Thomas Duncan's apartment patroled by security personnel // Source: tempo.co

Earlier this week, the Centers for Disease Control and Prevention (CDC) issued new guidelines on how states should deal with travelers from Ebola-stricken regions, but a lack of federal authority to mandate such guidelines has led to conflicting strategies, varying from state to state, which includes mandatory at-home quarantine for some travelers. Under current U.S. law, the states have the authority to issue quarantine or isolation policies, and they also control the enforcement of these policies within their territories. “It goes back to federalism,” said Felice Batlan, a professor and associate dean for the Chicago-Kent College of Law. “This is federalism on hormones, in that you have these multiple jurisdictions that all have the power to regulate,” Batlan said of various states’ approaches to Ebola.

The CDC recommends the monitoring of travelers based on four levels of potential Ebola exposure, from high risk to no risk. Quarantine is not recommended for travelers who prove to be symptom-free. “We base our decisions on science and experience,” CDC director Dr. Thomas Frieden said in a recent news briefing. Quarantines could lead travelers to hide their travel histories and discourage medical workers from going to West Africa to fight Ebola. “If we turn them into pariahs instead of recognizing the heroic work they’re doing,” Frieden said, “they may be less likely to go and stop” Ebola at the source.

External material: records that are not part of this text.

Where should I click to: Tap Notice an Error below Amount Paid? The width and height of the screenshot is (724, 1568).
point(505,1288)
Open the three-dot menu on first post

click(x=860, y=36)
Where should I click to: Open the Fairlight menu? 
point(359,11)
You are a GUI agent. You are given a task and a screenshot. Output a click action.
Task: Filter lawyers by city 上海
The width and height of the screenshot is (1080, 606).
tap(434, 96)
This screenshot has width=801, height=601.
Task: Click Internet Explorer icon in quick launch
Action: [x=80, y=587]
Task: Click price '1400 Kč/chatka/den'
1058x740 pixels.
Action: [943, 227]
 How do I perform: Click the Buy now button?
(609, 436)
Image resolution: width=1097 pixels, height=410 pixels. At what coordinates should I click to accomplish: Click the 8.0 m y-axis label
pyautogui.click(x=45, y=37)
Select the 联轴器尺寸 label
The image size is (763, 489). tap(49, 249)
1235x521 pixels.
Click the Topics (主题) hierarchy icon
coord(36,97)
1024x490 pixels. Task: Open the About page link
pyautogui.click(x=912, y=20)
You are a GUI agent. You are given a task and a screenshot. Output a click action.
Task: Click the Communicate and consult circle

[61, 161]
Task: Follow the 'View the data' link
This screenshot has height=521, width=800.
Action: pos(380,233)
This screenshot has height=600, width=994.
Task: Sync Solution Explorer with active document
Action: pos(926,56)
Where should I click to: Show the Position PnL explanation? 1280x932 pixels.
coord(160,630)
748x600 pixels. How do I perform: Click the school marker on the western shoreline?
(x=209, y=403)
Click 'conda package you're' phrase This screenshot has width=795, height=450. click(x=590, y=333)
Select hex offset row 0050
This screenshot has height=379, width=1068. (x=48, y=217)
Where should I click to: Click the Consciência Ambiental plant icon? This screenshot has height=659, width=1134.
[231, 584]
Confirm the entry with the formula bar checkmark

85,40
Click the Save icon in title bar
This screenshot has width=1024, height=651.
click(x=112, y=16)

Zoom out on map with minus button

According to the Los Angeles Times, Maine, Minnesota, New York, New Jersey, Illinois, and Georgia already have quarantine measures in place for travelers from Ebola-stricken regions, including those who are not symptomatic. Pennsylvania, Florida, and Virginia airports will perform enhanced screening of travelers from West Africa, and high-risk individuals will be subject to bans on the use of public transportation. Still, the CDC is hoping that states will adopt a unified protocol for dealing with at-risk Ebola patients.

It’s a very ineffective way” to assure Americans’ safety in a public health emergency, said Lawrence Gostin, a public health expert at Georgetown University. “We need to have much more uniformity in funding of local health departments. And we need to make sure procedures are standardized across states and the country. At the moment there’s just far too much variability.”

New Jersey has released Kaci Hickox, an asymptomatic nurse who had been working with Ebola patients in Sierra Leone and was ordered into quarantine when she arrived in Newark. Hickox has now traveled home to Maine by private vehicle in accordance with New Jersey’s rules. Maine health officials note that Hickox will be quarantined in her home twenty-one days after her last exposure to Ebola patients.

On Hickox’s forced quarantine and similar measures adopted by some states, “the governors have it wrong,” said Jeffrey M. Drazen, the editor in chief of the New England Journal of Medicine. “The governors’ action is like driving a carpet tack with a sledgehammer. It gets the job done but overall is more destructive than beneficial,” said the editorial written by Drazen and a team of Journal editors.

States’ quarantine policies can lead to inconsistencies, said Trish Perl, a professor of medicine at Johns Hopkins University and senior epidemiologist for the Johns Hopkins health system. According to Perl, under New York’s policy towards at-risk Ebola patients, health workers coming from West Africa would be quarantined, but not those exposed to Ebola in U.S. hospitals. Healthcare workers treating New York’s Ebola patient, Craig Spencer, are not restricted from moving around the city, but they would be quarantined if they came back from treating patients in West Africa.